▶ **INPUT DATA**

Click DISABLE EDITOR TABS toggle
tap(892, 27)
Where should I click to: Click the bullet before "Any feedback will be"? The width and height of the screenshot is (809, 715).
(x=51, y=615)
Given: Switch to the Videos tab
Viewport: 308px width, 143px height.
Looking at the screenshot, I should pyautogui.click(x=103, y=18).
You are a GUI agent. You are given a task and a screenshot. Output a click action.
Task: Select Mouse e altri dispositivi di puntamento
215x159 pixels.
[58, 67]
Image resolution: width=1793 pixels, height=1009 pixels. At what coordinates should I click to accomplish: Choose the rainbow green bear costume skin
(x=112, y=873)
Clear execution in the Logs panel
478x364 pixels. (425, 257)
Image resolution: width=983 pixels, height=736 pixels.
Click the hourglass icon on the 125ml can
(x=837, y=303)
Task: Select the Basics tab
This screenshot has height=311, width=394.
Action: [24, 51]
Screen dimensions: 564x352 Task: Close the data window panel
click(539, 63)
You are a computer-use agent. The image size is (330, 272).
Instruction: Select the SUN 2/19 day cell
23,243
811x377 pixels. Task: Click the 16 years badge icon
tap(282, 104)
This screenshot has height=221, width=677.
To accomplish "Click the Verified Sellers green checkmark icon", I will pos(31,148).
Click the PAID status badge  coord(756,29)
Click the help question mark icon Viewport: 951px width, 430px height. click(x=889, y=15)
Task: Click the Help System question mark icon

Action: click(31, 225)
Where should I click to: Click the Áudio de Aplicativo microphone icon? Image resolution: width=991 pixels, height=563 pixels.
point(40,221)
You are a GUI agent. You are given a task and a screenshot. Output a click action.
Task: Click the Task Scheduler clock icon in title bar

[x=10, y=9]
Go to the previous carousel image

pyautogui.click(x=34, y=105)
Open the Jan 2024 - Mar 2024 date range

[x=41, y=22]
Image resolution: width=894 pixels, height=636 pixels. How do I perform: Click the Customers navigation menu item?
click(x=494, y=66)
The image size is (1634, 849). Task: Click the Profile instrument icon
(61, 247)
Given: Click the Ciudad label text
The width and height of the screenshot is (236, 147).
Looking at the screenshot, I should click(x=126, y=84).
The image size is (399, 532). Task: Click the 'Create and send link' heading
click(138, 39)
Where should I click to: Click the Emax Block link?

▶ **WORK TASK**
Your task is to retype the whole listing, keeping every word exactly as it is.

▶ **REPLY TO THE EXERCISE**
Click DISABLE EDITOR TABS toggle
tap(892, 27)
Where should I click to: Click the bullet before "Any feedback will be"? The width and height of the screenshot is (809, 715).
(x=51, y=615)
Given: Switch to the Videos tab
Viewport: 308px width, 143px height.
Looking at the screenshot, I should pyautogui.click(x=103, y=18).
You are a GUI agent. You are given a task and a screenshot. Output a click action.
Task: Select Mouse e altri dispositivi di puntamento
215x159 pixels.
[58, 67]
Image resolution: width=1793 pixels, height=1009 pixels. At what coordinates should I click to accomplish: Choose the rainbow green bear costume skin
(x=112, y=873)
Clear execution in the Logs panel
478x364 pixels. (425, 257)
Image resolution: width=983 pixels, height=736 pixels.
Click the hourglass icon on the 125ml can
(x=837, y=303)
Task: Select the Basics tab
This screenshot has height=311, width=394.
Action: [24, 51]
Screen dimensions: 564x352 Task: Close the data window panel
click(539, 63)
You are a computer-use agent. The image size is (330, 272).
Instruction: Select the SUN 2/19 day cell
23,243
811x377 pixels. Task: Click the 16 years badge icon
tap(282, 104)
This screenshot has height=221, width=677.
To accomplish "Click the Verified Sellers green checkmark icon", I will pos(31,148).
Click the PAID status badge  coord(756,29)
Click the help question mark icon Viewport: 951px width, 430px height. click(x=889, y=15)
Task: Click the Help System question mark icon

Action: click(31, 225)
Where should I click to: Click the Áudio de Aplicativo microphone icon? Image resolution: width=991 pixels, height=563 pixels.
point(40,221)
You are a GUI agent. You are given a task and a screenshot. Output a click action.
Task: Click the Task Scheduler clock icon in title bar

[x=10, y=9]
Go to the previous carousel image

pyautogui.click(x=34, y=105)
Open the Jan 2024 - Mar 2024 date range

[x=41, y=22]
Image resolution: width=894 pixels, height=636 pixels. How do I perform: Click the Customers navigation menu item?
click(x=494, y=66)
The image size is (1634, 849). Task: Click the Profile instrument icon
(61, 247)
Given: Click the Ciudad label text
The width and height of the screenshot is (236, 147).
Looking at the screenshot, I should click(x=126, y=84).
The image size is (399, 532). Task: Click the 'Create and send link' heading
click(138, 39)
Where should I click to: Click the Emax Block link?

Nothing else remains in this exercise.